A dedicated scholar and gifted teacher, Roy had a passion for history. Even more passion for students.
He came from honest means. His mom was a nurse. Dad worked for John Deere.
“He understood students because he could relate to where they were at. He wasn’t a great student himself and always said it was amazing that he even graduated high school,” Debra jokes. “He didn’t take for granted the life he got to have. The lives he was able to impact.”
Roy came to UNK as a visiting assistant professor in 2011. Debra joined him at UNK in 2014 as an enrollment specialist in graduate admissions. They left in 2018 when Roy took a tenure-track position teaching history at Eastern New Mexico University.
“He loved UNK. Leaving Kearney was hard,” recalls Debra.
The Koepps never fell in love with their new university in Portales, New Mexico.
Following Roy’s death, Debra found herself at a crossroads. Return to her roots and hometown in Jesup, Iowa, or come back to UNK, where she always felt a sense of belonging.

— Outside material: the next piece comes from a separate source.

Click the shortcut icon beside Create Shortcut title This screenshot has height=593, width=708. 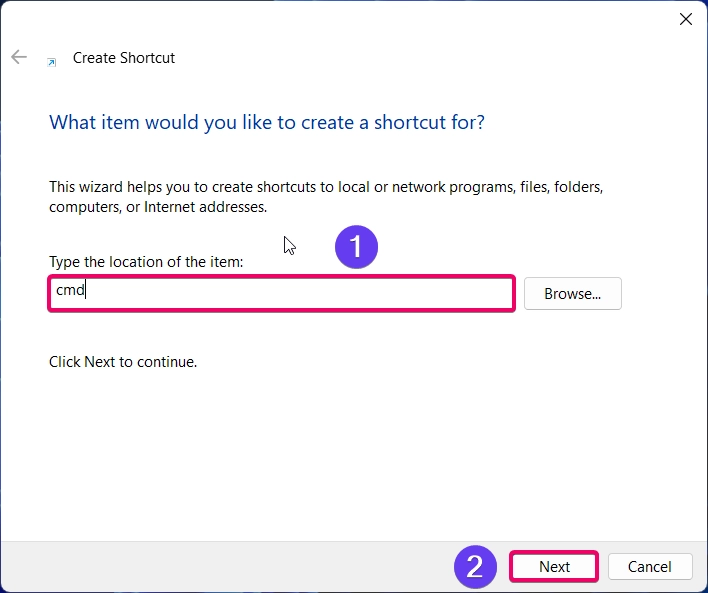[x=52, y=62]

The decision, she says, quickly became clear.
“Kearney always felt like home to us. UNK has always been about the people. There’s a warmth and friendliness here,” she explains. “UNK is just so comfortable and familiar.”
Debra knew UNK was where she belonged. So, she came back in March and is working as an enrollment and retention specialist and academic coach in Graduate Studies and Academic Outreach. She’s also an online graduate coordinator for art education.
“Returning to UNK was the easiest decision I’ve made in a long time. People are so kind. Like family.”
The tears flow freely from Debra’s eyes. “UNK is so easy to say yes to. It’s just wonderful here.”
For Debra, this Thanksgiving takes on special meaning.
It’s not just about mashed potatoes, blueberry pie and turkey – Roy’s favorite holiday dishes – it’s about reflecting on what being thankful truly means. Acknowledging the good in her life and expressing appreciation for UNK, the “campus family” that supports her and gratitude for the daily acts of kindness she experiences.
“It’s different without Roy here. But in my heart, it still feels the same,” Debra says.
“I know how much Roy loved this university, and I know that he would be so happy to know I am back here with fantastic people who mean the world to me. I am thankful for UNK. It’s so good to be back home and happy again.”